Approach 1: Adjust the water level instantly. If the water surface increases at the new height level, the height change will be less than one would expect by simply dividing the changed water volume by the surface area.
Finding the list of changed shorelines efficiently is going to be tricky.

Approach 2: Adjust the water level slowly over time. This will push the game world towards the more natural. However, you have a water body with gazillions of voxels, each of them has to check whether any of its neighbours has a lower water level. The mere number of calculations can quickly overwhelm any CPU.
On the plus side, if you’re doing voxel stuff, you generally use larger voxels for large uniform volumes, if only to keep the rendering times reasonable.
On the minus side, your water body might stretch across a whole planet. Or at least out of sight and affect a potentially very large number of voxels.
On the plus side again, you can do optimizations:

  • If the amount of water exchanged between two voxels falls below a given threshold, just distribute the water evenly and mark both voxels as constant if they reached a static equilibrium. (You can still have fluctuations if voxels are connected as a ring. Or even with just four adjacent voxels. Stabilizing potentially fluctuating simulations without sacrificing more accuracy than one wants is complicated.)
  • You can run the updates for out-of-sight voxels at a lower rate and exchange more water each time.

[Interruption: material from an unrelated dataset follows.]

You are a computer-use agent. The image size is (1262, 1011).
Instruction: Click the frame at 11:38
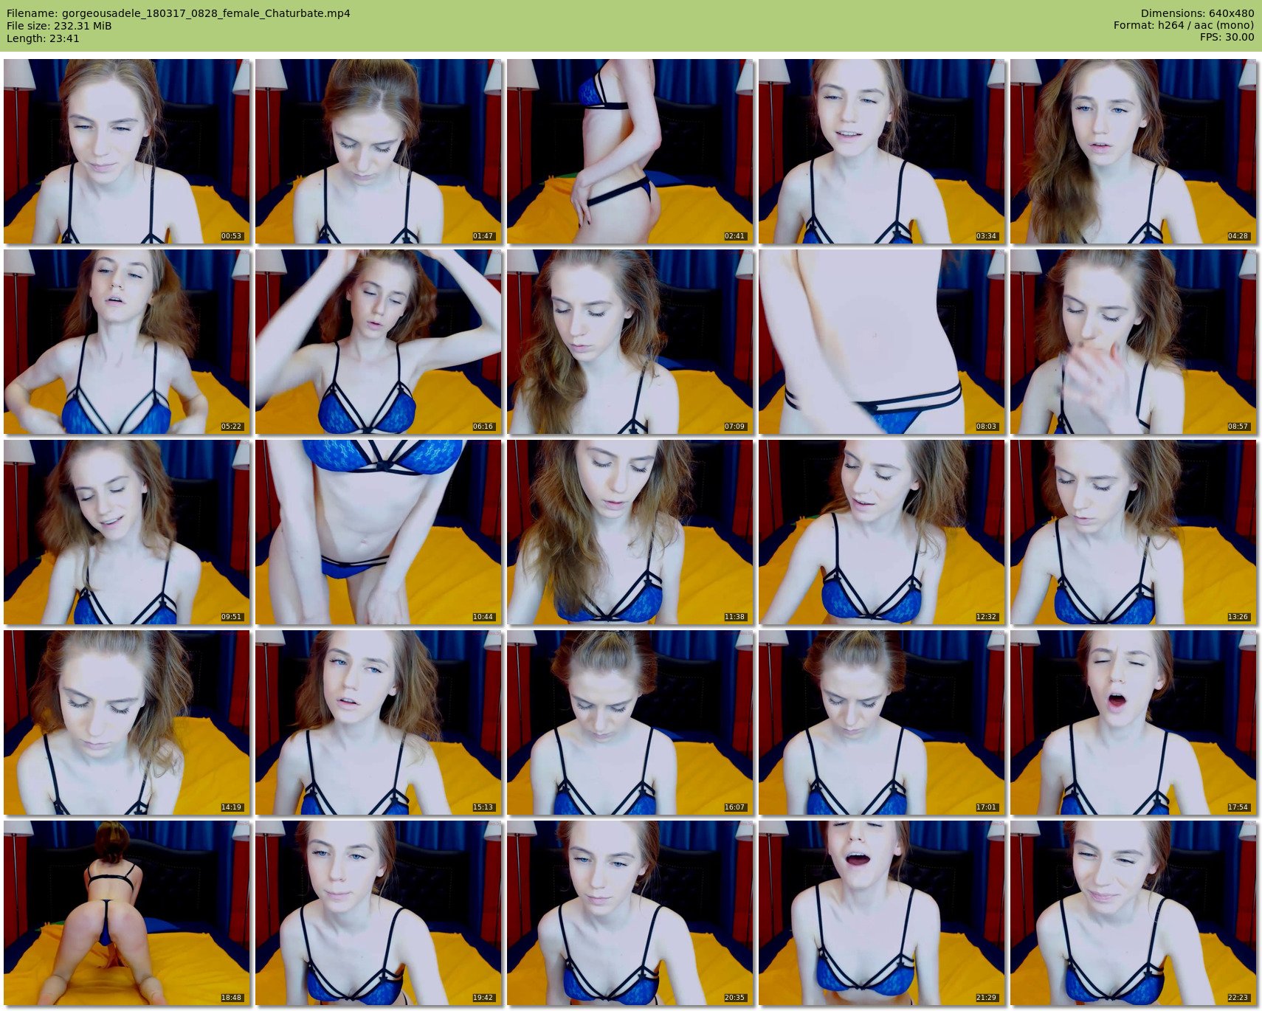[630, 532]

I think I’ll be going for the voxel approach once I start fluids.

Strongly related

also for everyone not knowing this site, it’s like the goldmine for gamedevelopers :slight_smile:

@Empire Phoenix said: Strongly related http://www.gamasutra.com/blogs/MatthewKlingensmith/20130811/198050/How_Water_Works_In_DwarfCorp.php also for everyone not knowing this site, it's like the goldmine for gamedevelopers :)

Haha… that’s the article I was thinking of. Thanks for finding it. :slight_smile:

Yeah, gamasutra is great.

Note: if you have ‘oceans’ then you probably want a special ‘infinite’ water level which prevents the issues toolforger talks about.

also, consider that in a lot of game they just have a “level of water” implementation, like in morrowind (i don’t know for oblivion/skyrim, but it seems to be true too from the game-point-of-view).

It’s not really relevant to perform a lot of calculation to find the level of water dynamically. And, if you go this way, you have to consider the liquid deplacement (if you have a cup with a hole, all the water will SLOWLY go out of there => very hard to code).

In most of game, the level of water is not moving, or moving “programatically”, i.e. in response to some event (like the player flush something => you decrease manually the level of water). It’s a lot easier to handle the comportement of the water in-game than to have an automatic way to do it.

About the appearance : we already have a very nice shader for this.

And think about something : we already have enough problem to get a nice syncz with the bullet engine through network. With fluid simulation, if it’s not purely cosmetic, it will become even harder, near to impossible.

Thanks everyone for the answers! Lot of interesting things to search and read!

By the way, is there a voxel terrain engine for jMonkey? I’ve found some people already working on such things and like if I remember that there was something like that but could not find now?

look into the contribution repository, if i recall correctly there was some kind of block engine in it.